Pull out each line in the entries below that contains the string "should", treating uppercase and lowercase as different.

++++ LISTED RECORDS

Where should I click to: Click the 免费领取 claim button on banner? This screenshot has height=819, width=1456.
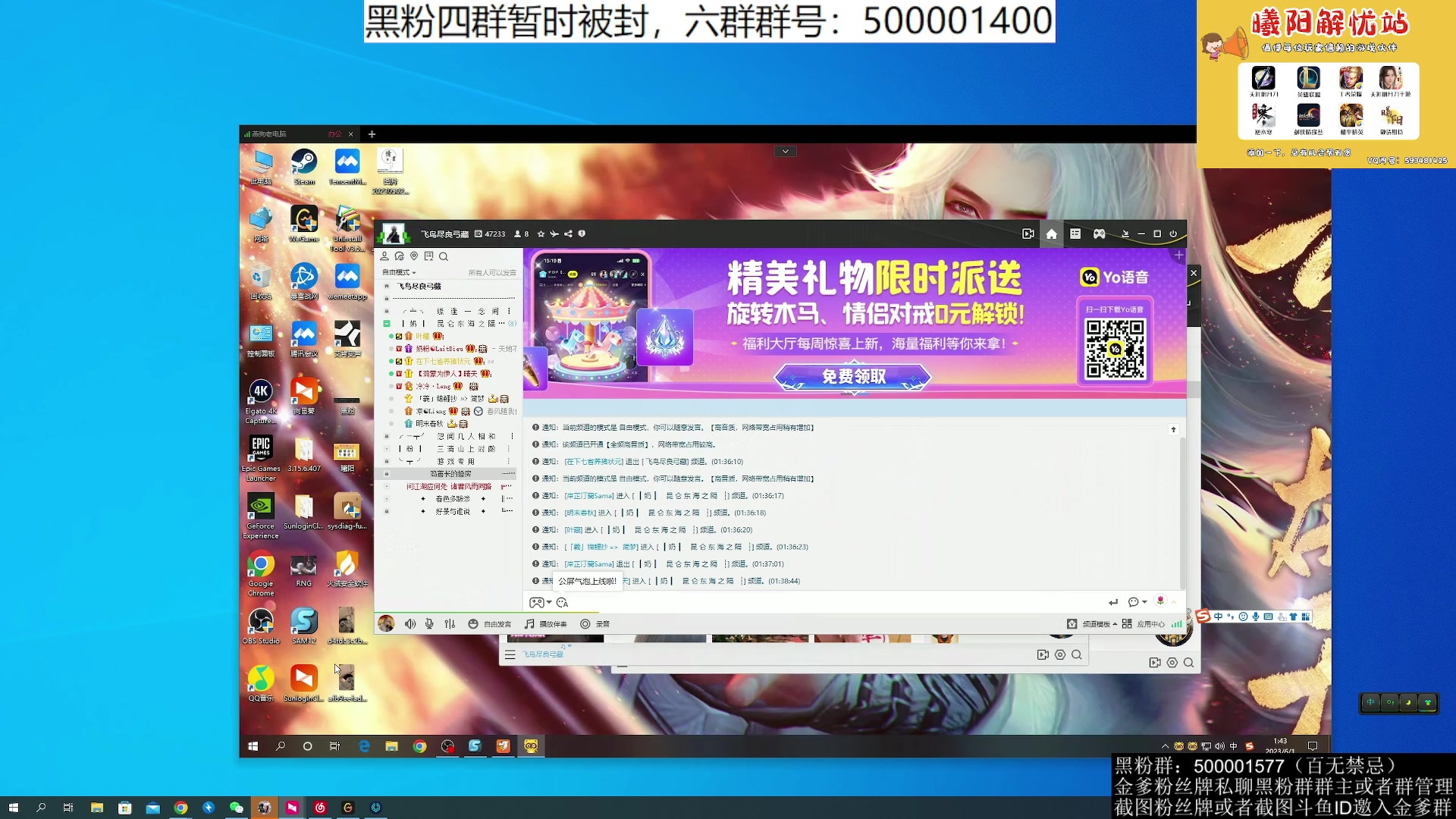851,377
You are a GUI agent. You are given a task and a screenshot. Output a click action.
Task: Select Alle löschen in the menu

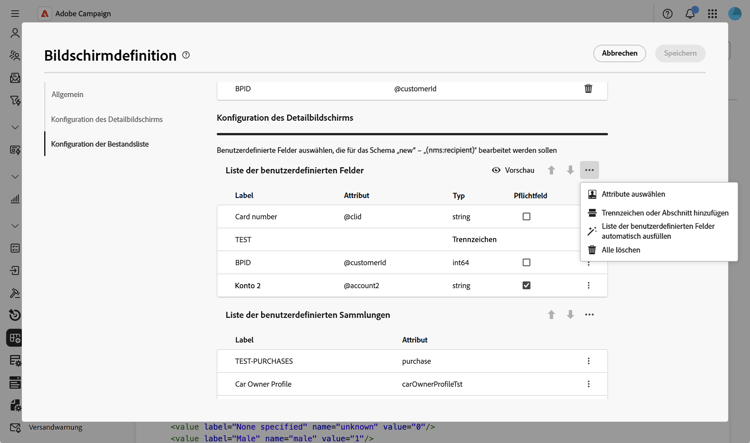620,250
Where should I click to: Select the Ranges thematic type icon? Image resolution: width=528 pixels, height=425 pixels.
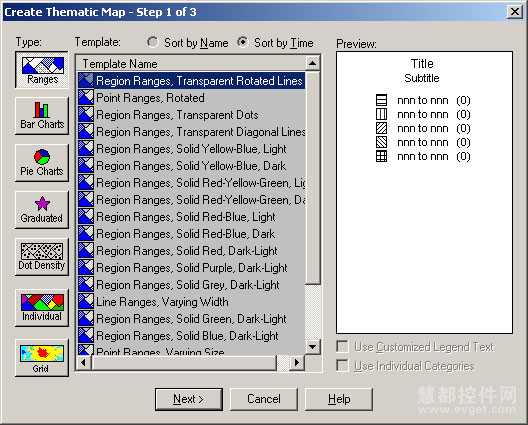[x=42, y=70]
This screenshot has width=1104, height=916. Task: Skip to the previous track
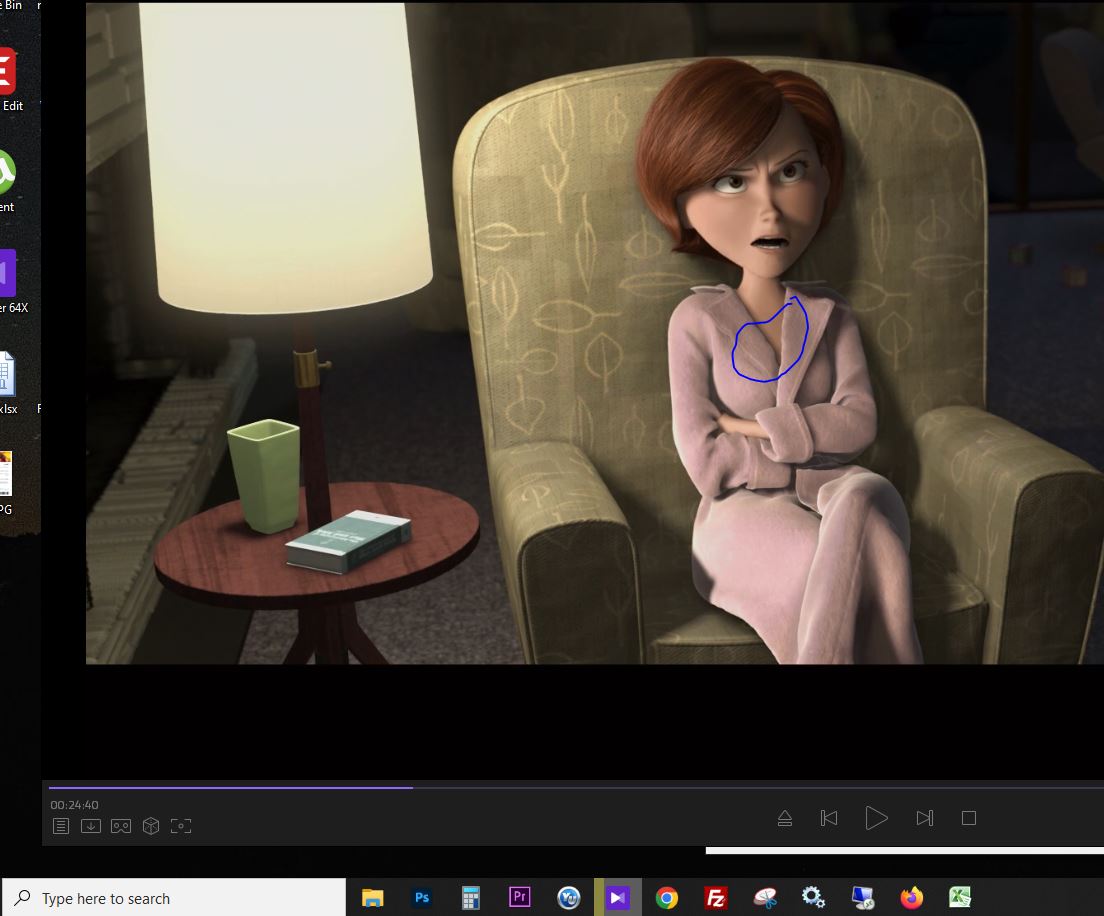829,818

++++++++

### WRITTEN REPLY
Where should I click to: Click the 免费领取 claim button on banner? This screenshot has height=819, width=1456.
Where should I click to: Select the Ranges thematic type icon? Image resolution: width=528 pixels, height=425 pixels.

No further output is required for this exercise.